Since Public Diplomacy targets the elite mass, getting them to agree to an interview, fill out a survey, or participate in a focus group is difficult. Getting them to do it over the course of several years or more for the purposes of a longitudinal study is truly problematic hence a lot of attention is needed is assessing the impact of the program because new leadership at the White House comes with it new programs and Policies, as well as new approaches to performance measurement. What constituted a priority for one administration may be discarded in the next. As problems become more globalized, however, joint solutions will be required to resolve them. Measuring success in such an environment will likely demand new evaluative approaches and hence more money to investment in measuring success of the program.
Media changes today with lightning speed. Social media may pose a particular challenge in this regard. It is important to examine the usefulness of several tools that are used by Public Diplomats. It is not about how many newspapers publish your press release, opinion piece or commentary. But rather it is about whether you are reaching the right audience with your Public Diplomacy messages. Measuring the impact of your media strategy can be also very difficult because Public Diplomats are competing against other loud voices from critics of the United States that are out there with their massages. Constant evaluation of the media strategy is important to measure the impact of messages and their desired outcome on the target audience.
No organization likes to admit that one or more of its programs are ineffective. Prestige, funding, even jobs, are on the line. Fear of such consequences can lead to inaction, avoidance, or even burying the results of evaluation. Benefits of evaluation include funding and opportunities for new programs and justification for more funding. It also reveals best practice and it can serve to boost morale and the performance of both permanent staff and contractors. Evaluation, however, can help identify those audiences, areas, and circumstances in which well-researched, well-funded, and innovative Public Diplomacy programs can reasonably be expected to produce positive results.
For instance the State Department’s Fulbright programs can produce substantive results; it can stake a claim to not only more consistent funding but also a more significant role in foreign policy deliberations- it should be used for the success of soft power. Hence publicizing the results can attract the public interest from both citizens and legislature. The aim is to get the legislature to support it. It also allows policymakers to consider it in their plans because of its impact and track record in effecting change.
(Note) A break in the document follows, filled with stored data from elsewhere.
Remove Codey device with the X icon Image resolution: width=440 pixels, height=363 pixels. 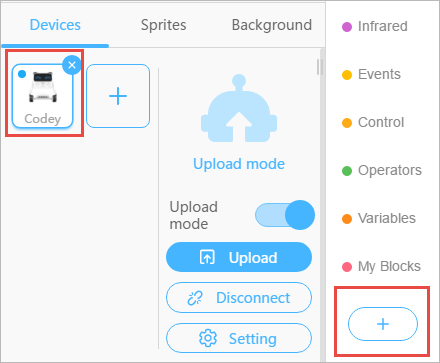click(x=72, y=65)
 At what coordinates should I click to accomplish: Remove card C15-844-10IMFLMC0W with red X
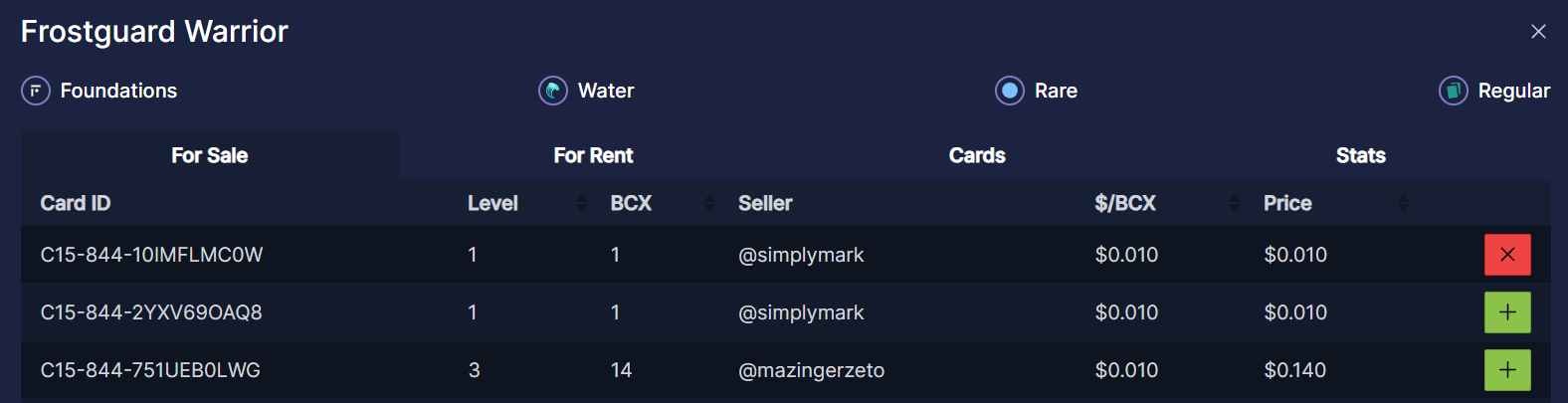pyautogui.click(x=1507, y=255)
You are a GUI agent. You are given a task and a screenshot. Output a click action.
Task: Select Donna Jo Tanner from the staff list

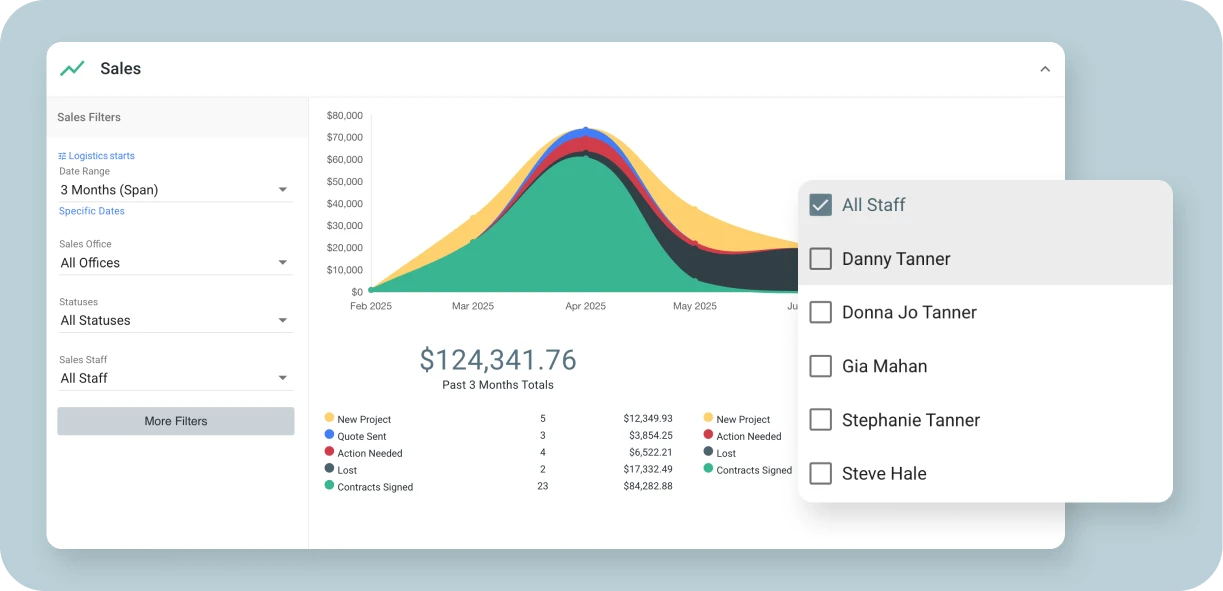820,312
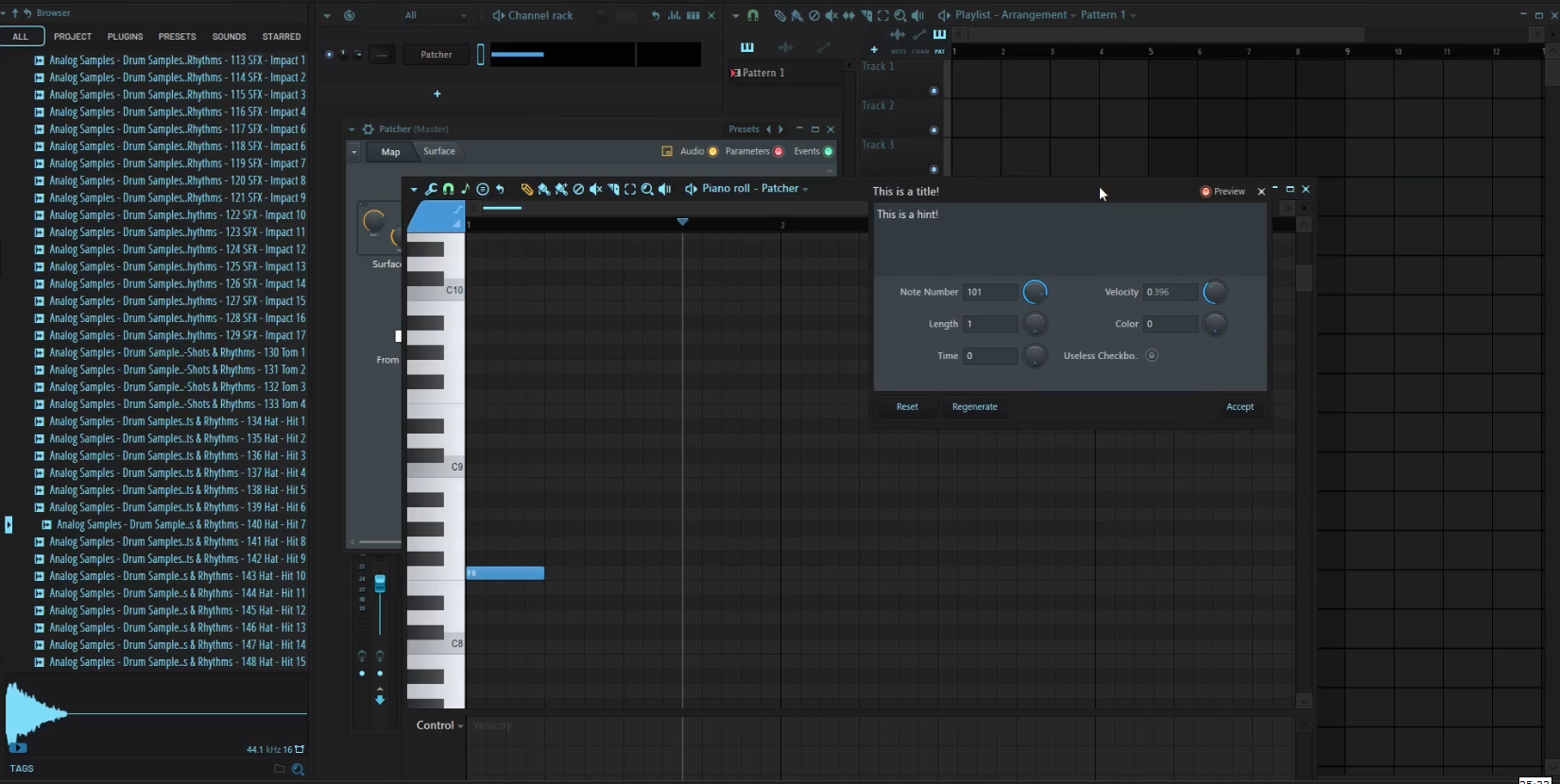This screenshot has height=784, width=1560.
Task: Select the piano roll draw pencil tool
Action: 526,189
Evaluation of Public Diplomacy program planning, design, and implementation
helps practioners to think ahead of time. The end game in Public Diplomacy is finding and reaching the desired audience, regardless of whether one is trying to inform, advocate, listen, or connect. This has become more important as the spread of democracy has given more people a voice in government, as new non-state actors gain influence, and as developments in communications technologies offer increased access to information and more avenues for direct, non-mediated communication.
The goal of evaluation program is to look for scorecard and story board as a method of doing the evaluation because it is easy to control our actions, but not the results of our actions. Long term benefits outweigh the short term benefits because short terms usually end up as quick fixes.
Measuring impact calls for engagement as opposed to broadcasting, shouting louder. The world out there is where you need to engagement, not in the office. You can have a beautiful policy and branding, but if you fail to reach out to the elite mass using bottom up approach, then your Public Diplomacy remain on paper as a policy. Public Diplomats need to understand that different situations will require different approaches. Sometimes the most effective Pubic Diplomacy program will be conducted in the media spotlight. But sometimes Public Diplomacy is more effective when it isn’t carried out in public. What matters in Public Diplomacy is not what you say, but what you do. It should not be for domestic consumption, but rather to engage foreign public.
It is proven that the most powerful voice out there should not be your voice. It should be the voice of someone who understands your program, who benefited from your program and is ready to spread the word out, and hence change takes place as a result of soft power. Joseph Nye defines, soft power as ‘’the ability to getting others to want the outcomes you want’’. It requires understanding how they are hearing your message, and fine-tuning it accordingly’.